Records for processing:
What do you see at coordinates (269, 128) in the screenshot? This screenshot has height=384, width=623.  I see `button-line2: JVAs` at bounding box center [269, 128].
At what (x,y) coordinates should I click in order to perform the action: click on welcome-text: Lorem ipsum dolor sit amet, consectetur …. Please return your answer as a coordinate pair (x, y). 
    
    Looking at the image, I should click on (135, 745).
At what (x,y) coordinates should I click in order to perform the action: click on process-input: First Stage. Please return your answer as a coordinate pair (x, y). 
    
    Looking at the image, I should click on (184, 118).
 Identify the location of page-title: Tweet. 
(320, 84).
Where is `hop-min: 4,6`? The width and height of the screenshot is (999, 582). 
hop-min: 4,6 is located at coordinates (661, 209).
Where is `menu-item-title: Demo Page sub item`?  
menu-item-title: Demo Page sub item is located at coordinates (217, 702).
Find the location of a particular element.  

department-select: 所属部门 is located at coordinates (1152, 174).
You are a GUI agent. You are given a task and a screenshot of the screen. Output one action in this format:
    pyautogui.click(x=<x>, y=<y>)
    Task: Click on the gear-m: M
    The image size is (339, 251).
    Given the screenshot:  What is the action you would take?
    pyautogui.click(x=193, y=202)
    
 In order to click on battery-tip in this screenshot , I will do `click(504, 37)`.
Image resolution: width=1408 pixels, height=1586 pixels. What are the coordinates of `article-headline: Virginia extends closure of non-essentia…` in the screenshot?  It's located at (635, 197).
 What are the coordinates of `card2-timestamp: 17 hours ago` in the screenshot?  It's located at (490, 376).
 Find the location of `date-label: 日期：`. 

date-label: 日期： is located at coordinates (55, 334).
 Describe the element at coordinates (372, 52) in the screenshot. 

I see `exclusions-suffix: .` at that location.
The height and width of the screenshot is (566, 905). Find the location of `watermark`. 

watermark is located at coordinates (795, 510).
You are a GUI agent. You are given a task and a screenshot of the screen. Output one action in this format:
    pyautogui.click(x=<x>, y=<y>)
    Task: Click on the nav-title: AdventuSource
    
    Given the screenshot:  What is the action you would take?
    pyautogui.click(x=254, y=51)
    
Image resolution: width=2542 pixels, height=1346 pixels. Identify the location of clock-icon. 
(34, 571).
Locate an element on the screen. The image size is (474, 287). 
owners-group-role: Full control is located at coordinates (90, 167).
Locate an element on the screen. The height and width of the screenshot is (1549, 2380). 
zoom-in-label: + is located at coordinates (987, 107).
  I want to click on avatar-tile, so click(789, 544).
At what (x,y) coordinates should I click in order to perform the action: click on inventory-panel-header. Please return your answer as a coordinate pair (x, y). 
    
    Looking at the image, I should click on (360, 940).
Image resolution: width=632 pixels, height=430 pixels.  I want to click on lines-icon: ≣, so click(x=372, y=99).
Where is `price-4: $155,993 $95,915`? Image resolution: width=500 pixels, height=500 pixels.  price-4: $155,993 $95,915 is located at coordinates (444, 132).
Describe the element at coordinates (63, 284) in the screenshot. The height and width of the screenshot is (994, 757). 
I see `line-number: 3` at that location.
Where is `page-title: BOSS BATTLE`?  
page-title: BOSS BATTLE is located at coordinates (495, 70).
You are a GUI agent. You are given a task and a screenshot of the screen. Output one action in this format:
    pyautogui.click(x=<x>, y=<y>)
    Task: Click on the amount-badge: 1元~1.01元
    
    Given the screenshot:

Exercise objective: Reproduce verbatim the lines above, from the line containing "Locate an element on the screen. The image" up to and including the last line containing "page-title: BOSS BATTLE is".

Written solution:
Locate an element on the screen. The image size is (474, 287). 
owners-group-role: Full control is located at coordinates (90, 167).
Locate an element on the screen. The height and width of the screenshot is (1549, 2380). 
zoom-in-label: + is located at coordinates (987, 107).
  I want to click on avatar-tile, so click(789, 544).
At what (x,y) coordinates should I click in order to perform the action: click on inventory-panel-header. Please return your answer as a coordinate pair (x, y). 
    
    Looking at the image, I should click on (360, 940).
Image resolution: width=632 pixels, height=430 pixels.  I want to click on lines-icon: ≣, so click(x=372, y=99).
Where is `price-4: $155,993 $95,915`? Image resolution: width=500 pixels, height=500 pixels.  price-4: $155,993 $95,915 is located at coordinates (444, 132).
Describe the element at coordinates (63, 284) in the screenshot. The height and width of the screenshot is (994, 757). 
I see `line-number: 3` at that location.
Where is `page-title: BOSS BATTLE`?  
page-title: BOSS BATTLE is located at coordinates (495, 70).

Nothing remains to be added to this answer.